**Record set:**
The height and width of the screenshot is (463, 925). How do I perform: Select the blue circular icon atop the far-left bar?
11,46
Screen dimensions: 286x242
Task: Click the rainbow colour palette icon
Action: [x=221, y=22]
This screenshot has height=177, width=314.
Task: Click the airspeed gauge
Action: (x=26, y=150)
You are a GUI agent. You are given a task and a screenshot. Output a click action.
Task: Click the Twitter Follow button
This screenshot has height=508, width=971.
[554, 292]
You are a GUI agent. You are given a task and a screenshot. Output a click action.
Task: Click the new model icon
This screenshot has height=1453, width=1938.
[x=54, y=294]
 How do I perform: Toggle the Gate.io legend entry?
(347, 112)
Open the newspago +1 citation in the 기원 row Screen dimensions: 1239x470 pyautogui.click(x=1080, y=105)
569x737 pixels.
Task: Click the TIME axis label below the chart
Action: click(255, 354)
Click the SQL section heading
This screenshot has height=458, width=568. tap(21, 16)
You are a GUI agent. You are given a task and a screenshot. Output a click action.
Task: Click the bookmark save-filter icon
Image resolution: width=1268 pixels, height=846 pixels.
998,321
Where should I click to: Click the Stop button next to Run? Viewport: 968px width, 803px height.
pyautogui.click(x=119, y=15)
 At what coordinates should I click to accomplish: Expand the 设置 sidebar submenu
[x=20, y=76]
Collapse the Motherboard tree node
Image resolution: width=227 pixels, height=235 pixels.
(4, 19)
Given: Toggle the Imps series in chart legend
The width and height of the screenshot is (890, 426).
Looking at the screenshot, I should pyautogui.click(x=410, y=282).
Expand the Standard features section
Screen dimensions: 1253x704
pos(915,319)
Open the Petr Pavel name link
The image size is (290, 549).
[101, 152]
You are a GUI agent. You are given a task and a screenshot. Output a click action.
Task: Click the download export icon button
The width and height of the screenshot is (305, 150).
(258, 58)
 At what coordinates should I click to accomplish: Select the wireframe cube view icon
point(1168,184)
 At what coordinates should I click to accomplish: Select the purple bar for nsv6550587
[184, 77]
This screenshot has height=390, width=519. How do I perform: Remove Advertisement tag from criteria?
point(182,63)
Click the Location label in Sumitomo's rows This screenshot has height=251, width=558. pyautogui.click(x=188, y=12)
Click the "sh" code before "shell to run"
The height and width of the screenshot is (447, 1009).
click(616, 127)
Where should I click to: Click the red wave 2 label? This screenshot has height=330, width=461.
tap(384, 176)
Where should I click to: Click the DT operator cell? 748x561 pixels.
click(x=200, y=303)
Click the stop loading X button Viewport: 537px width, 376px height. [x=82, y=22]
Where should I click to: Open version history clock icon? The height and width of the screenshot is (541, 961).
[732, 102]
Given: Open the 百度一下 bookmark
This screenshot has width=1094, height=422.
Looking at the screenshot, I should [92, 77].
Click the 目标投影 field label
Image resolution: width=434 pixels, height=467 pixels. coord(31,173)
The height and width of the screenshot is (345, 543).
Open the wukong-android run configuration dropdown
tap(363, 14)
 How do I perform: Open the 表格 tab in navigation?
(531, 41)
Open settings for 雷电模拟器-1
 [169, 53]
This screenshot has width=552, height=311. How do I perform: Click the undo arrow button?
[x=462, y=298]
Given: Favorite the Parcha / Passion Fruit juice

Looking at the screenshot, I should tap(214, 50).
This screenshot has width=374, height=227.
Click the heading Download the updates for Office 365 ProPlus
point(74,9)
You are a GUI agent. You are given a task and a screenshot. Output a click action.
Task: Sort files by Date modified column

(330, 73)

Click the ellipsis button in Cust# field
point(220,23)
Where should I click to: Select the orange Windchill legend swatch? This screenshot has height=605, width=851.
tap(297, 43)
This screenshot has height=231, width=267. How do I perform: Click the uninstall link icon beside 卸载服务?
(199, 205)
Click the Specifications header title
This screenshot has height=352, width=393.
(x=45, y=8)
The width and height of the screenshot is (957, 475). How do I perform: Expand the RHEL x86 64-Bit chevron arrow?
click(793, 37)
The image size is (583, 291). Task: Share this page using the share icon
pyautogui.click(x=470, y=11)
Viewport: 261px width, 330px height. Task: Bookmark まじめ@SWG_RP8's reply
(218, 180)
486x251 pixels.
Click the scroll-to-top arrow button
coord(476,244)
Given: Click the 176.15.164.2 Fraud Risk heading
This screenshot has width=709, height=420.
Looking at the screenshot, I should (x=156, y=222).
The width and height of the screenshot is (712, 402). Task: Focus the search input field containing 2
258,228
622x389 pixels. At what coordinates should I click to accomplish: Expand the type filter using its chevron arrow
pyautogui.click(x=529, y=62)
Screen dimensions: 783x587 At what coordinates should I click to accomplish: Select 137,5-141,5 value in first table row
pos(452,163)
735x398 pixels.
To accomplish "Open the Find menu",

**Task to carry out:**
Reproduce all the rows above word for word, line by line, without changing anything.

**Solved exercise:**
The height and width of the screenshot is (463, 925). How do I perform: Select the blue circular icon atop the far-left bar?
11,46
Screen dimensions: 286x242
Task: Click the rainbow colour palette icon
Action: [x=221, y=22]
This screenshot has height=177, width=314.
Task: Click the airspeed gauge
Action: (x=26, y=150)
You are a GUI agent. You are given a task and a screenshot. Output a click action.
Task: Click the Twitter Follow button
This screenshot has height=508, width=971.
[554, 292]
You are a GUI agent. You are given a task and a screenshot. Output a click action.
Task: Click the new model icon
This screenshot has height=1453, width=1938.
[x=54, y=294]
 How do I perform: Toggle the Gate.io legend entry?
(347, 112)
Open the newspago +1 citation in the 기원 row Screen dimensions: 1239x470 pyautogui.click(x=1080, y=105)
569x737 pixels.
Task: Click the TIME axis label below the chart
Action: click(255, 354)
Click the SQL section heading
This screenshot has height=458, width=568. tap(21, 16)
You are a GUI agent. You are given a task and a screenshot. Output a click action.
Task: Click the bookmark save-filter icon
Image resolution: width=1268 pixels, height=846 pixels.
998,321
Where should I click to: Click the Stop button next to Run? Viewport: 968px width, 803px height.
pyautogui.click(x=119, y=15)
 At what coordinates should I click to accomplish: Expand the 设置 sidebar submenu
[x=20, y=76]
Collapse the Motherboard tree node
Image resolution: width=227 pixels, height=235 pixels.
(4, 19)
Given: Toggle the Imps series in chart legend
The width and height of the screenshot is (890, 426).
Looking at the screenshot, I should pyautogui.click(x=410, y=282).
Expand the Standard features section
Screen dimensions: 1253x704
pos(915,319)
Open the Petr Pavel name link
The image size is (290, 549).
[101, 152]
You are a GUI agent. You are given a task and a screenshot. Output a click action.
Task: Click the download export icon button
The width and height of the screenshot is (305, 150).
(258, 58)
 At what coordinates should I click to accomplish: Select the wireframe cube view icon
point(1168,184)
 At what coordinates should I click to accomplish: Select the purple bar for nsv6550587
[184, 77]
This screenshot has height=390, width=519. How do I perform: Remove Advertisement tag from criteria?
point(182,63)
Click the Location label in Sumitomo's rows This screenshot has height=251, width=558. pyautogui.click(x=188, y=12)
Click the "sh" code before "shell to run"
The height and width of the screenshot is (447, 1009).
click(616, 127)
Where should I click to: Click the red wave 2 label? This screenshot has height=330, width=461.
tap(384, 176)
Where should I click to: Click the DT operator cell? 748x561 pixels.
click(x=200, y=303)
Click the stop loading X button Viewport: 537px width, 376px height. [x=82, y=22]
Where should I click to: Open version history clock icon? The height and width of the screenshot is (541, 961).
[732, 102]
Given: Open the 百度一下 bookmark
This screenshot has width=1094, height=422.
Looking at the screenshot, I should [92, 77].
Click the 目标投影 field label
Image resolution: width=434 pixels, height=467 pixels. coord(31,173)
The height and width of the screenshot is (345, 543).
Open the wukong-android run configuration dropdown
tap(363, 14)
 How do I perform: Open the 表格 tab in navigation?
(531, 41)
Open settings for 雷电模拟器-1
 [169, 53]
This screenshot has width=552, height=311. How do I perform: Click the undo arrow button?
[x=462, y=298]
Given: Favorite the Parcha / Passion Fruit juice

Looking at the screenshot, I should tap(214, 50).
This screenshot has width=374, height=227.
Click the heading Download the updates for Office 365 ProPlus
point(74,9)
You are a GUI agent. You are given a task and a screenshot. Output a click action.
Task: Sort files by Date modified column

(330, 73)

Click the ellipsis button in Cust# field
point(220,23)
Where should I click to: Select the orange Windchill legend swatch? This screenshot has height=605, width=851.
tap(297, 43)
This screenshot has height=231, width=267. How do I perform: Click the uninstall link icon beside 卸载服务?
(199, 205)
Click the Specifications header title
This screenshot has height=352, width=393.
(x=45, y=8)
The width and height of the screenshot is (957, 475). How do I perform: Expand the RHEL x86 64-Bit chevron arrow?
click(793, 37)
The image size is (583, 291). Task: Share this page using the share icon
pyautogui.click(x=470, y=11)
Viewport: 261px width, 330px height. Task: Bookmark まじめ@SWG_RP8's reply
(218, 180)
486x251 pixels.
Click the scroll-to-top arrow button
coord(476,244)
Given: Click the 176.15.164.2 Fraud Risk heading
This screenshot has width=709, height=420.
Looking at the screenshot, I should (x=156, y=222).
The width and height of the screenshot is (712, 402). Task: Focus the search input field containing 2
258,228
622x389 pixels. At what coordinates should I click to accomplish: Expand the type filter using its chevron arrow
pyautogui.click(x=529, y=62)
Screen dimensions: 783x587 At what coordinates should I click to accomplish: Select 137,5-141,5 value in first table row
pos(452,163)
735x398 pixels.
To accomplish "Open the Find menu",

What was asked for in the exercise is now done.